Newark and Sherwood District Council has signed up Newark and Sherwood Clinical Commissioning Group and Sherwood Forest Hospitals NHS Foundation Trust.

The agreement commits all three organisations to maintaining three key elements in healthcare:

o High-quality primary and secondary healthcare for the people of Newark and Sherwood.

o A strong and positive future for Newark Hospital within the Sherwood Forest Hospitals NHS Foundation Trust.

o Accessible and safe healthcare experiences for patients across Newark and Sherwood district that are as close to people’s homes as possible.

The agreement goes on to say: “We will work together, with our partners, patients and the public to deliver these commitments.”

It was hotly debated at a meeting of the district council on Tuesday.

The motion to enter into the accord was put by council leader Mr Roger Blaney (Con) and seconded by Labour group leader Mr Stan Crawford.

Mr Blaney said the accord followed a meeting with the interim chief executive of Sherwood Forest Hospitals, Mr Eric Morton, and Dr Mark Jefford and Dr Amanda Sullivan, who head the new CCG.

The health regulator, Monitor, has intervened because of governance and financial problems at the health trust.

Mr Blaney said the council was concerned to see what action Monitor was going to take over the trust’s governance and finances.

He said the council was concerned there was no credible plan to deal with an under-use of Newark Hospital highlighted by Monitor.

He said he hoped councillors would back the positive motion and that the word of Mr Morton that Newark was a fantastic facility with a future had to be taken in good faith.

The motion was carried in a recorded vote, with one abstention.

However, it was not without its critics.

Mr Peter Harris (Lib Dem) who was on the board of the trust at the time the crippling £320m Private Finance Initiative to redevelop King’s Mill Hospital, Sutton-in-Ashfield, was signed, that could see as much as £2bn repaid, called for an amendment.

He wanted the words “within the Sherwood Forest Hospitals NHS Foundation Trust” deleted from the reference to Newark Hospital’s “strong and positive future” in case its future lay in a breakaway from the trust.

Mr Harris said he had seen the accord posted in Southwell Medical Centre and questioned why they were being asked to approve something that had already been advertised and they could not change.

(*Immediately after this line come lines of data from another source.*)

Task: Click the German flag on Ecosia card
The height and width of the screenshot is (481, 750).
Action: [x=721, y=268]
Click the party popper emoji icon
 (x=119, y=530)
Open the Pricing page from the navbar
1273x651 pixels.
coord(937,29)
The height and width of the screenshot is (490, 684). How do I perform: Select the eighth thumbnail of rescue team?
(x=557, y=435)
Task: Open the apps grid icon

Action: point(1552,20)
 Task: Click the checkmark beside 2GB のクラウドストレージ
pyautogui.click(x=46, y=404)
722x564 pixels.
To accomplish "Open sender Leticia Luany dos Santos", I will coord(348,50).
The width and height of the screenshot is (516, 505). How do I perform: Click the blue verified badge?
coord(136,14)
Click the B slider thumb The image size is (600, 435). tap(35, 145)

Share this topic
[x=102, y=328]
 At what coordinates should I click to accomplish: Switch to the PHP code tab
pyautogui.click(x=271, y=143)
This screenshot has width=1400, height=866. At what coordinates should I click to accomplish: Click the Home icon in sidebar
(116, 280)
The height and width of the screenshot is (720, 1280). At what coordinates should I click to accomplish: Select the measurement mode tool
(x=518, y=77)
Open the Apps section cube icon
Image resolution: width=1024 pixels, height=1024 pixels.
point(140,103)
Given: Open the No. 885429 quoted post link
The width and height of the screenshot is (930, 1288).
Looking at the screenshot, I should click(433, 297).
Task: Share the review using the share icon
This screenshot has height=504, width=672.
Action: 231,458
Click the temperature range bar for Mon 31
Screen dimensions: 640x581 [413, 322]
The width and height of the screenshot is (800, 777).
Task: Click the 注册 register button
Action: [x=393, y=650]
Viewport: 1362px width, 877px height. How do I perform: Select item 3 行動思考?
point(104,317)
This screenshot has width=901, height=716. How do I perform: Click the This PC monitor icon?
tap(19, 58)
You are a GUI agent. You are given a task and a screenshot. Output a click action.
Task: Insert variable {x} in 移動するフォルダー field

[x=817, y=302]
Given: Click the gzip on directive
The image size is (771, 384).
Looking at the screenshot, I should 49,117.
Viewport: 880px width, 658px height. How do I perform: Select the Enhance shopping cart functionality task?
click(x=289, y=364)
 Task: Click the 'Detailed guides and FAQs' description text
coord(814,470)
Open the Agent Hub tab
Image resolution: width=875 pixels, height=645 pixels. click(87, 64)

He said the next chief executive at the trust might have different ideas about Newark Hospital.

He said East Midlands Ambulance Service, which he said was failing to meet 60% of life-threatening cases within his Southwell ward, was a notable absentee from the accord.

Mr Blaney said EMAS could be included when it was possible to do so.

“If it (the accord) has been published elsewhere it was not by this authority.”

He said the accord set out a clear pathway for the future, had been agreed by the other two signatories and removing the part Mr Harris referred to could result in them withdrawing their support.

Labour’s Trish Gurney said the accord provided a framework for moving forward.